I Am Malala tells her story of bravery and determination in the face of extremism, detailing the daily challenges of growing up in a world transformed by terror. Written for her peers with critically acclaimed author Patricia McCormick, this important book is about the value of speaking out against intolerance and hate. Its a message of hope from one girl who dreams of education for every girl in every country.
taken from Goodreads
Since I finished reading “Women Of Scotland” in mid-March, I have been craving nothing but more stories of women all over the world, and I’m not only reading about them, I have been watching various documentaries about women’s lives. I want to try to imagine their hardships but their favorite things as well.
When I saw it on the feed, I was so excited, I literally shouted “YES!” after I clicked check out or whatever. I started on it rather quickly, but I only knew about 1% of Malala’s life. She was the Pakistani girl who was fighting for little girls and women like her to go to school. That’s it. I remember hearing about her on the news but that’s all I was able to hear and/or see about her and honestly, I feel pretty embarrassed that is all I knew up until I started reading this book.
I never imagined her life revolving around her family, her father especially, who is mentioned almost as much as Malala. She really holds him responsible for the drive to campaign against their own country, Pakistan, to allow their mothers, sisters, aunts, and wives go to school and educate themselves more on various subjects. They became targets of the Taliban, as they were the ones saying that women should be taking care of their families and living their lives more in an Islamic way. Wives and mothers should wear burkas, which are black clothes around their bodies from head to toe, to cover everything from the public. And little girls shouldn’t go to school, because once they hit the age of 12, they will be married to someone who could be ten times older than them and she would lose every part of her and have to care for the offspring of the match.
I have known about child marriages for a long, long time. As someone who is obsessed with learning about the 14th onward to 17th century, child marriages were common place in every sort of life. It didn’t matter if you were poor or rich, if you wanted to make ties bind or stronger, or else want money, daughters in ages of two towards eighteen were basically sold over to that person or family.

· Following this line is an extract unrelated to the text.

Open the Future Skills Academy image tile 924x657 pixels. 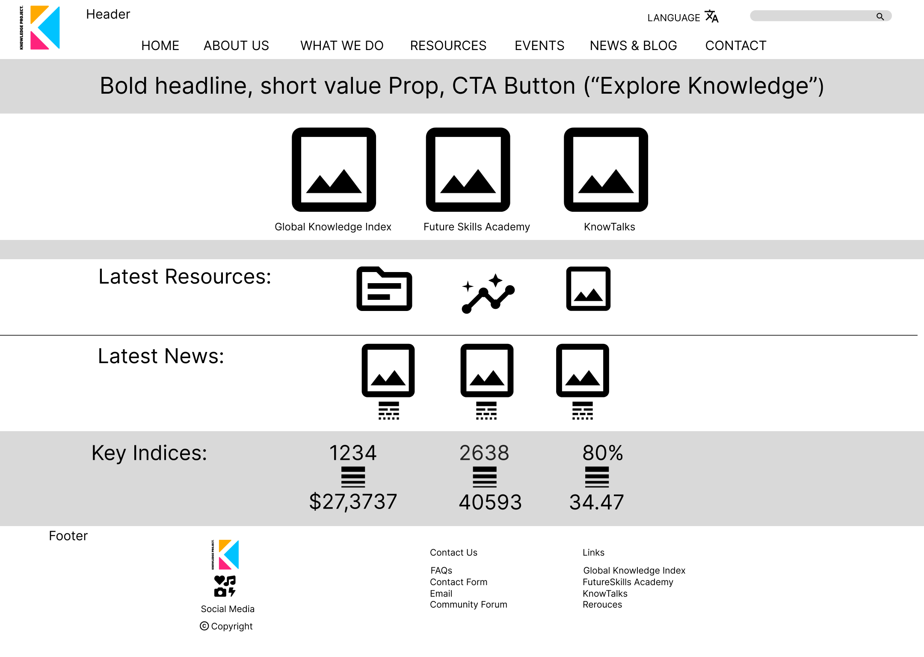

What gets me is that it is still taking place, I mean there are “arranged marriages” but nobody until the age of 13 needs to leave their family, school, etc to become someone’s wife and produce children at this point in their lives. My position on this subject isn’t just directed towards the women, you have to think if this is happening to young girls, there’s a chance that there young “men” who could be pulled into this lifestyle as well. Everyone is involved when it comes to money and possessions.

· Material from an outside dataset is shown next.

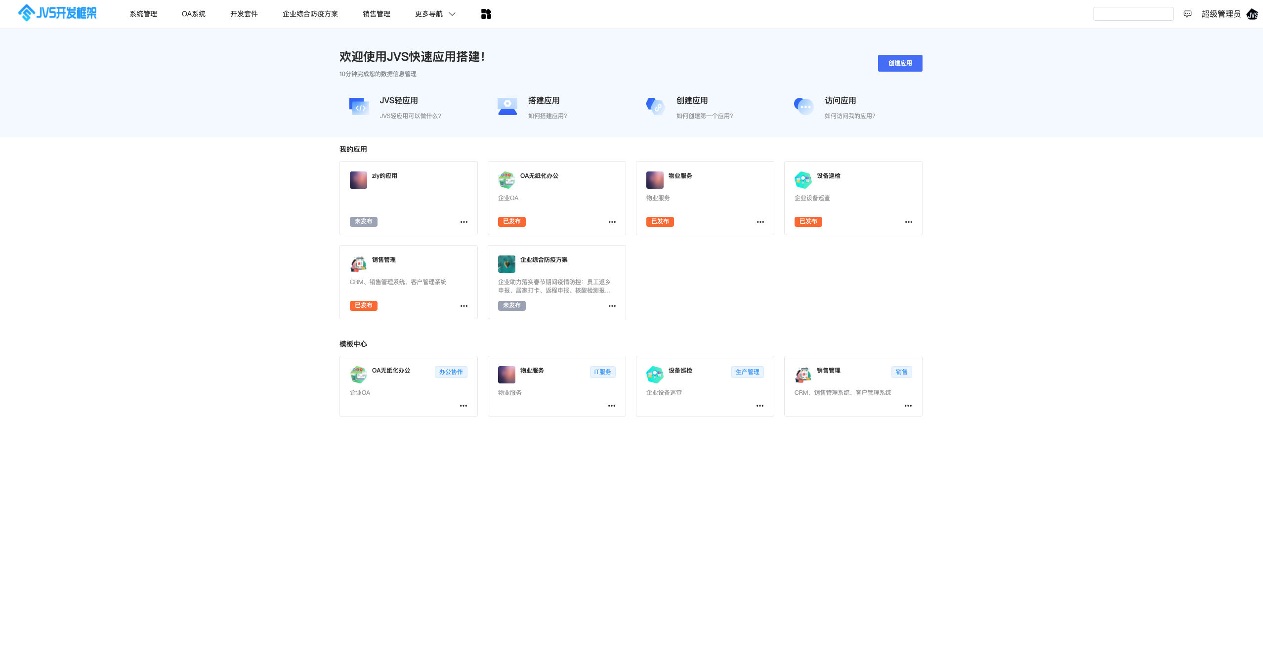Image resolution: width=1263 pixels, height=671 pixels.
Task: Click the JVS user avatar icon
Action: click(1252, 14)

Anyways, back to the book. I find Malala to be a very lucky girl. She has survived at being shot at on a crowded bus, because she was speaking up for not only herself but her friends and the many generations of girls in the future who desperately want to attend school and learn more about the world around them and how they matter in a world at the moment. I think she is lucky that her family is as strong and courageous as she is, they want to fight with her and learn more about themselves too.
I highly recommend you buy this edition or her first book and really get yourself comfortable because it is a bumpy ride but I am so glad I found it and enjoyed expanding my knowledge about her culture a little bit more. I also love Malala for being so brave in her life so far. I hope she continues doing her thing for years to come.
Have you read “I Am Malala” or any other editions yet? What was the biggest thing you learned in her story?